Thermophilization of temperate forest understorey communities lags behind predictions based on current macroclimatic conditions. Thermophilization of communities is the increase in dominance of warm adapted species due to climate warming. Forest microclimate buffering is pinpointed as a key factor in this process. As such, not the macroclimate, but the microclimate is believed to modulate plant responses to global warming.
Forest structure is a prior determinant of microclimate temperature and light availability experienced by the understorey. Forest management can strongly reduce microclimatic buffering by changing forest structure and canopy cover. Understanding how understorey communities respond to global warming and how forest management affects these responses, critically needs to consider the forest microclimate.
Unravel the separate effects of light vs. temperature on understorey communities and determine the role of forest microclimate on species persistence and setting range limits.
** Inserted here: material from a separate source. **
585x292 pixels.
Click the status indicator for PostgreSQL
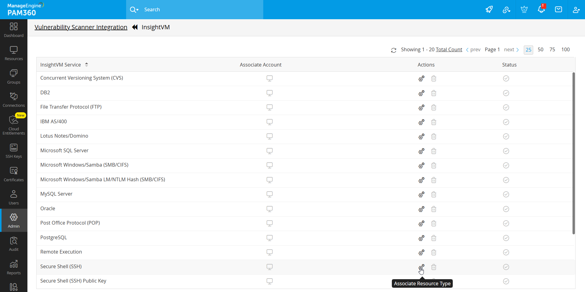point(506,238)
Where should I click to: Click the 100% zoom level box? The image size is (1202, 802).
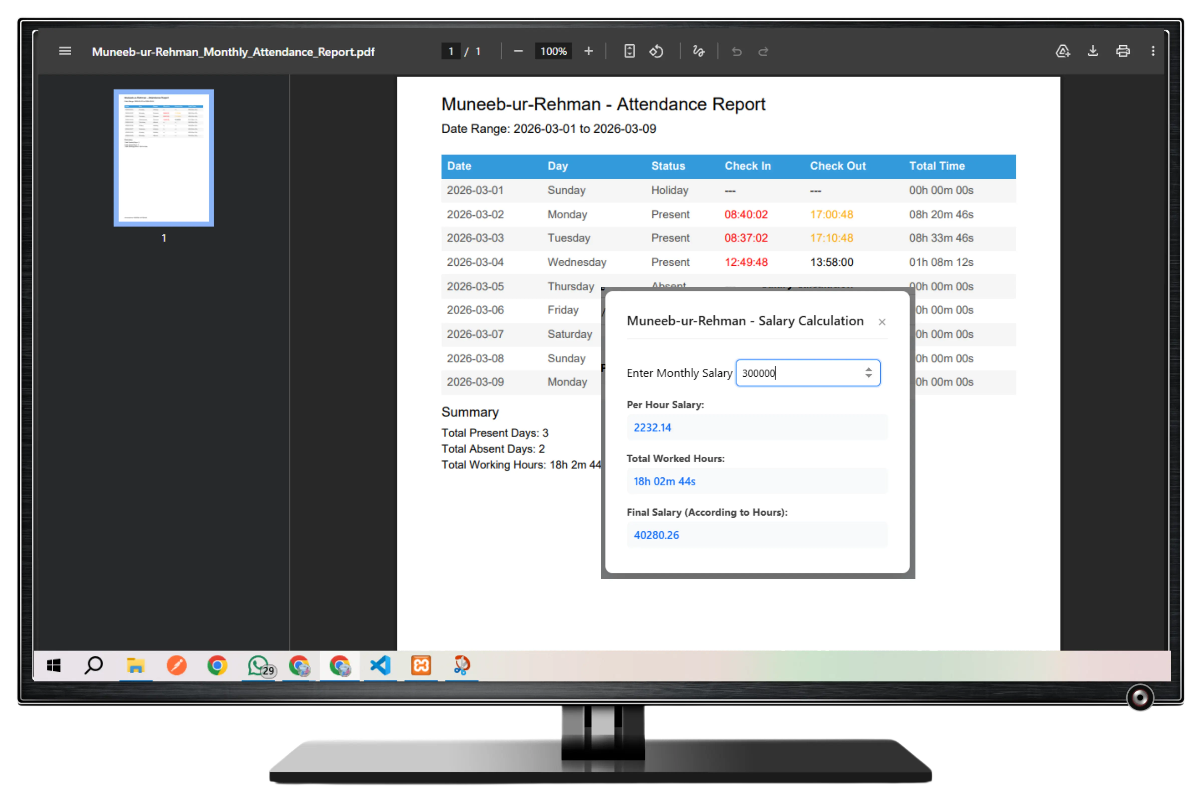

To gain insights in the effects of microclimatic buffering on understorey forest communities at relevant local scales and along a large-scale climate gradient. This knowledge will improve our understanding of species response to climate change, and how forest management can contribute to the conservation of important forest understorey communities.
In WP2, we establish an innovative in situ heating and illuminating experiment on artificial understorey communities (Fig. 1) in three regions across a latitudinal gradient in Europe (Italy - Belgium - Sweden), and across two microclimatic gradients: complex vs. managed forests and forest edge vs. core.
In WP3, a space-for-time substitution will be performed along a latitudinal gradient across Europe (Italy - France - Belgium - Sweden) and across the same microclimatic gradients as in WP2, by means of a large-scale transplantation experiment. With this experiment we will determine the role of forest microclimate on species persistence and setting range limits (Fig. 2).
The selected set of study species for WP2 and WP3 consist of 12 understorey forest species with contrasting life-history traits and thermal preferences.
It is a project in collaboration with the FLEUR network.